> **TASK BRIEF**
Print the following lines verbatim, without changing any character.

** START RAW DATA **

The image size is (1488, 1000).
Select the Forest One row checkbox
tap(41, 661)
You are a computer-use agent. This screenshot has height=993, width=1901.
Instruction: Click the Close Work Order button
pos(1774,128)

** END RAW DATA **

> **RESULT OF THIS EXERCISE**
The image size is (1488, 1000).
Select the Forest One row checkbox
tap(41, 661)
You are a computer-use agent. This screenshot has height=993, width=1901.
Instruction: Click the Close Work Order button
pos(1774,128)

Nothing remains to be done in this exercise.